I’ve been using GitHub Actions for this because it integrates seamlessly with my git workflow and CI/CD pipelines. Here’s how I set it up:
name: Post-Deployment Tests
on:
workflow_run:
# This triggers after your deployment workflow completes
# Replace "Deploy to Production" with your actual deployment workflow name
workflows: ["Deploy to Production"]
types:
- completed
workflow_dispatch: # Manual trigger for testing
jobs:
post-deployment-tests:
runs-on: ubuntu-latest
# Only run if the deployment was successful
if: ${{ github.event.workflow_run.conclusion == 'success' }}
steps:
- uses: actions/checkout@v4
- name: Setup Node.js
uses: actions/setup-node@v4
with:
node-version: "20"
cache: "npm"
- name: Install dependencies
run: npm ci
- name: Install Playwright
run: npx playwright install
- name: Run post-deployment tests
run: npx playwright test --config=playwright.prod.config.ts
env:
PROD_URL: ${{ vars.PROD_URL }}
HEALTH_CHECK_URL: ${{ vars.HEALTH_CHECK_URL }}
- name: Upload test results
uses: actions/upload-artifact@v4
if: always()
with:
name: post-deployment-test-results
path: test-results/
- name: Notify Slack on Success
if: success()
run: |
curl -X POST -H 'Content-type: application/json' \
--data '{"text":"✅ Post-deployment tests passed! Production is healthy."}' \
${{ secrets.SLACK_WEBHOOK_URL }}
- name: Notify Slack on Failure
if: failure()
run: |
curl -X POST -H 'Content-type: application/json' \
--data '{"text":"🚨 Post-deployment tests failed! Check production immediately."}' \
${{ secrets.SLACK_WEBHOOK_URL }}
- name: Rollback on Vercel
if: failure()
run: |
# Get the previous deployment
PREV_DEPLOYMENT=$(curl -H "Authorization: Bearer ${{ secrets.VERCEL_TOKEN }}" \
"https://api.vercel.com/v6/deployments?projectId=${{ vars.VERCEL_PROJECT_ID }}&limit=2" \
| jq -r '.deployments[1].uid')
# Promote previous deployment to production
curl -X PATCH -H "Authorization: Bearer ${{ secrets.VERCEL_TOKEN }}" \
-H "Content-Type: application/json" \
"https://api.vercel.com/v13/deployments/$PREV_DEPLOYMENT/promote" \
-d '{"target": "production"}'
echo "Rolled back to deployment: $PREV_DEPLOYMENT"

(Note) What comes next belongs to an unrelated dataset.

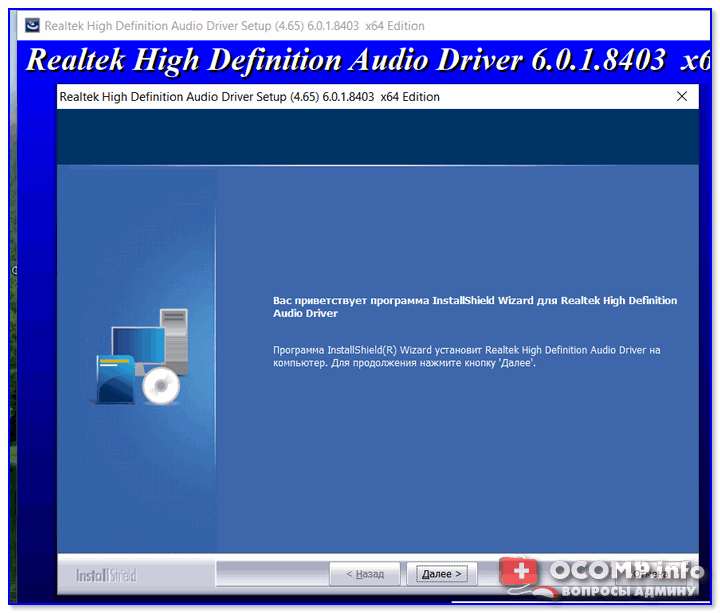The height and width of the screenshot is (613, 720).
Task: Click the InstallShield logo at bottom left
Action: (x=106, y=575)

What I love about this setup:
- Triggers automatically after successful deployment
- Immediate feedback via Slack notifications (both success and failure)
- Automatic rollback when tests fail using Vercel’s API
- Manual trigger for debugging issues
What about the tests, what and how?
Example 1: Testing Web Page Elements
Here’s a simple Playwright test that checks your homepage is working. This catches the obvious stuff that users would immediately notice:
// tests/post-deployment/homepage.spec.js
import { test, expect } from "@playwright/test";
test("homepage loads and works", async ({ page }) => {
await page.goto(process.env.PROD_URL);
// Page loads with correct title
await expect(page).toHaveTitle(/Home/);
// Critical elements are visible
await expect(page.locator("nav")).toBeVisible();
await expect(page.locator('[data-testid="hero-title"]')).toBeVisible();
await expect(page.locator("footer")).toBeVisible();
// Navigation has expected links
const navLinks = page.locator("nav a");
await expect(navLinks).toHaveCountGreaterThan(2);
// No console errors
const errors = [];
page.on("console", msg => msg.type() === "error" && errors.push(msg.text()));
await page.waitForLoadState("networkidle");
expect(errors).toHaveLength(0);
});
This is a simplified example, but the principle can be expanded to cover more complex scenarios, multiple pages, and more. Playwright is really awesome testing framework for this. With Playwright, beyond just checking elements, you can catch broken CSS, missing elements, and JavaScript errors, even take screenshots and videos. Screenshots can also be used for visual comparison to detect % of change in the page/UI and trigger failure if it is beyond acceptable threshold.
Example 2: API Health Check Testing
Here’s where I use a centralized api endpoint to check all the dependencies (database, cache, etc.) and critical components. This test hits your API health check endpoint and verifies all your dependencies are working in single request; quick and very very effective:
// tests/post-deployment/api-health.spec.js
import { test, expect } from "@playwright/test";
test("API health check passes", async ({ request }) => {
const response = await request.get(
`${process.env.HEALTH_CHECK_URL}/healthcheck`
);
expect(response.status()).toBe(200);
const data = await response.json();
// Main success flag should be true
expect(data.success).toBe(true);
// All checklist items should be healthy
const checklist = data.checklist;
expect(checklist.database).toBe(true);
expect(checklist.database_latency < 200).toBe(true);
expect(checklist.redis_cache).toBe(true);
expect(checklist.s3_reads).toBe(true);
expect(checklist.s3_reads_latency < 200).toBe(true);
expect(checklist.core_service_ping).toBe(true);
expect(checklist.environment_vars).toBe(true);
console.log(`✅ All services healthy: ${JSON.stringify(checklist)}`);
});
If any service or dependency is down or slower than expected, you’ll know it.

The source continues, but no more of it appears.